● PROBLEM DETAILS: In the records below, reproduce verbatim the part that begins with the line containing "This screenshot has height=521, width=642." and ends with the line containing "click(869, 668)", including both of those lines.

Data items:
· · ·

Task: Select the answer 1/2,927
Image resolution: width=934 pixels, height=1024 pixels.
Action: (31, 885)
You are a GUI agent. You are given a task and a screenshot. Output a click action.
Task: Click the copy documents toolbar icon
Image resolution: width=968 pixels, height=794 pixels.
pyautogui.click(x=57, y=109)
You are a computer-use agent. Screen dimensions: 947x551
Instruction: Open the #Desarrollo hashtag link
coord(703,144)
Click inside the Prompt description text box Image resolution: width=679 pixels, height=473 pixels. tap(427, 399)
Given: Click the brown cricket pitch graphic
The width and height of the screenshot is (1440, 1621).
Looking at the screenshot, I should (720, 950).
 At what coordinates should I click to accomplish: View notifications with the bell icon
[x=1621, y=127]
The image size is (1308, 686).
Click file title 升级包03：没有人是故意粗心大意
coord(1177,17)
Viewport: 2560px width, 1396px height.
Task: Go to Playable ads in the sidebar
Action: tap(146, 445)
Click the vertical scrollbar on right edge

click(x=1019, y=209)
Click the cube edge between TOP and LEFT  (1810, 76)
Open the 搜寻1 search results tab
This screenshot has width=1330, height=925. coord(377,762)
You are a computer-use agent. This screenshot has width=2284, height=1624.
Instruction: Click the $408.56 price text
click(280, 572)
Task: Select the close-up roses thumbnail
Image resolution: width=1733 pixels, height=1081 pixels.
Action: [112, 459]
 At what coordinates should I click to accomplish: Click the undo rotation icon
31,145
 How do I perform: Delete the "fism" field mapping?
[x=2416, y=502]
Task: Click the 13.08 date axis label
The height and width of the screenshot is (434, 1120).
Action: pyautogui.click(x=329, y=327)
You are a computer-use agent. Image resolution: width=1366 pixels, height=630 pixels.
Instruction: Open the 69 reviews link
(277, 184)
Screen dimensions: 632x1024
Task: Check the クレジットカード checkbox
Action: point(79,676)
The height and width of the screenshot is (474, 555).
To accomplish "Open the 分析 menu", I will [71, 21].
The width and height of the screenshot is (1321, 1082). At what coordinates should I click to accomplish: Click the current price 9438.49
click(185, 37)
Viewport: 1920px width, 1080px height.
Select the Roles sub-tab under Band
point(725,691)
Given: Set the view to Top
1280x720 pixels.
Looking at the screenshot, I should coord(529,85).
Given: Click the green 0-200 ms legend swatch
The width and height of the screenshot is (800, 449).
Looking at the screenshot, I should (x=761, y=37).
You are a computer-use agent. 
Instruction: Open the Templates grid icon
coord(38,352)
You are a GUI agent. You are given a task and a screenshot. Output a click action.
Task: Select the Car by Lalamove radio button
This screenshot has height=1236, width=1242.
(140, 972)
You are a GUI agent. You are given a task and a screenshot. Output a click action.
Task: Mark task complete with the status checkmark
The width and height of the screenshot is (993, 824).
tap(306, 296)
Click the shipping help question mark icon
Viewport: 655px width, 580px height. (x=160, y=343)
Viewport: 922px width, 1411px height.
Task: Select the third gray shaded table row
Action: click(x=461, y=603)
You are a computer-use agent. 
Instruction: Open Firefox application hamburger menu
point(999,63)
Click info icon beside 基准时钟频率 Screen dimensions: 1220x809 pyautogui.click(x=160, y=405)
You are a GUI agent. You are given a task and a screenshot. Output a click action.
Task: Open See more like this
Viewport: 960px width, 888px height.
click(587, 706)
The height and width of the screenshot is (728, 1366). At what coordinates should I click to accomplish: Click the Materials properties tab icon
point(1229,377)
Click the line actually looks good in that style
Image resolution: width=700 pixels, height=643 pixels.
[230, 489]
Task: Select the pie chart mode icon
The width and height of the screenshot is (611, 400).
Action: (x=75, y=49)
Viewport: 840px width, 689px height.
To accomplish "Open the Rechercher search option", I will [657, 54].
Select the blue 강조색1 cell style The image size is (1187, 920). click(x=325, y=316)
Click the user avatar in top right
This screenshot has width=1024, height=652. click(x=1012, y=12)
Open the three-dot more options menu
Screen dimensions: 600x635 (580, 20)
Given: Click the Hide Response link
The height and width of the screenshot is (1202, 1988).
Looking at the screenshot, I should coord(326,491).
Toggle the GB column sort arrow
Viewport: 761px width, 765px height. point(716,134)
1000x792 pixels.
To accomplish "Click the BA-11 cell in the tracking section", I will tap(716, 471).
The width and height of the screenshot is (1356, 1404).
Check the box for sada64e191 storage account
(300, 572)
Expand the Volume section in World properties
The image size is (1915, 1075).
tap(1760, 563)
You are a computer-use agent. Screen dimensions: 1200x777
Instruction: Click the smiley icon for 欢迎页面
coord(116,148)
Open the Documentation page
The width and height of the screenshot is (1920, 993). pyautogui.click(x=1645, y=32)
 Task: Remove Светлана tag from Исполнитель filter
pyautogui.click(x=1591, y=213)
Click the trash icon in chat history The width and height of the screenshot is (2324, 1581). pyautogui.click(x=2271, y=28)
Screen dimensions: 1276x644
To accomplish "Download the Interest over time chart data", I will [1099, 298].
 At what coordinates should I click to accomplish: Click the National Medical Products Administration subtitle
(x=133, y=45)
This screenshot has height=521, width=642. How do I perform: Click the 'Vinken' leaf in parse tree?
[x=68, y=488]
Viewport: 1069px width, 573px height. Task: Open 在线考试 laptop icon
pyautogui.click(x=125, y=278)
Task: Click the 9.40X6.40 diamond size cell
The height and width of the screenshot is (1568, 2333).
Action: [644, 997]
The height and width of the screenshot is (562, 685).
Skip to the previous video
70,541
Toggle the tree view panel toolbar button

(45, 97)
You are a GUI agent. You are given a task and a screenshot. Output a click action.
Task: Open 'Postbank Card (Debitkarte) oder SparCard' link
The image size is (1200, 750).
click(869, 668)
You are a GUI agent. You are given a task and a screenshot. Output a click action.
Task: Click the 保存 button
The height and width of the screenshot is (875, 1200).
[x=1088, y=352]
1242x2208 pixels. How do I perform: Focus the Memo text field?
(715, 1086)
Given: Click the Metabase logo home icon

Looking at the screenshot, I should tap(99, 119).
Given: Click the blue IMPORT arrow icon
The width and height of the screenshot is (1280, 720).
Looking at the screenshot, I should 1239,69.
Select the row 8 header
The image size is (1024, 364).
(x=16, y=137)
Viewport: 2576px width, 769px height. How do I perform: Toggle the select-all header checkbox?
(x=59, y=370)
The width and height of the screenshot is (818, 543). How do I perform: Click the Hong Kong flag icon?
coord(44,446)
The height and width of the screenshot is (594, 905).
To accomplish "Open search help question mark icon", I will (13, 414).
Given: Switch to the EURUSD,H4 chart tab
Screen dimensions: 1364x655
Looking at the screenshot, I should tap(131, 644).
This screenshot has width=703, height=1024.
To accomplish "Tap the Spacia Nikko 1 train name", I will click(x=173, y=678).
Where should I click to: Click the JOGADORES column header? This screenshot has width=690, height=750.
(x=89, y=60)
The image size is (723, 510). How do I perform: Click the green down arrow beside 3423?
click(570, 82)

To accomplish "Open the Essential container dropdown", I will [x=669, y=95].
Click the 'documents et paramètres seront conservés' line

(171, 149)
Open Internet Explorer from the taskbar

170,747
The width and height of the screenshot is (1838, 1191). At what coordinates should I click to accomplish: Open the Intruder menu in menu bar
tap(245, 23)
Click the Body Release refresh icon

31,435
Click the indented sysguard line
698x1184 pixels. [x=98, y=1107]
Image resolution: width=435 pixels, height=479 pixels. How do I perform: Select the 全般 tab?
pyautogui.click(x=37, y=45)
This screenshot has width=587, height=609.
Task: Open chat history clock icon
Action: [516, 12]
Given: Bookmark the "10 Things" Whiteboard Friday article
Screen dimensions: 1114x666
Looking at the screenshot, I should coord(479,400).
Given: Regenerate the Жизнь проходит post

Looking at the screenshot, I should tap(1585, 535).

· · ·

● RESPONSE TO THE TASK:
This screenshot has height=521, width=642. How do I perform: Click the 'Vinken' leaf in parse tree?
[x=68, y=488]
Viewport: 1069px width, 573px height. Task: Open 在线考试 laptop icon
pyautogui.click(x=125, y=278)
Task: Click the 9.40X6.40 diamond size cell
The height and width of the screenshot is (1568, 2333).
Action: [644, 997]
The height and width of the screenshot is (562, 685).
Skip to the previous video
70,541
Toggle the tree view panel toolbar button

(45, 97)
You are a GUI agent. You are given a task and a screenshot. Output a click action.
Task: Open 'Postbank Card (Debitkarte) oder SparCard' link
The image size is (1200, 750).
click(869, 668)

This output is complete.